Exercise aim: Copy out each of the following lines word for word, without changing anything.

Records for processing:

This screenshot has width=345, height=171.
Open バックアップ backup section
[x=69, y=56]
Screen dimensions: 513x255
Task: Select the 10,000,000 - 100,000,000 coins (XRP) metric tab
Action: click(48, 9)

Result of this exercise:
This screenshot has width=345, height=171.
Open バックアップ backup section
[x=69, y=56]
Screen dimensions: 513x255
Task: Select the 10,000,000 - 100,000,000 coins (XRP) metric tab
Action: click(48, 9)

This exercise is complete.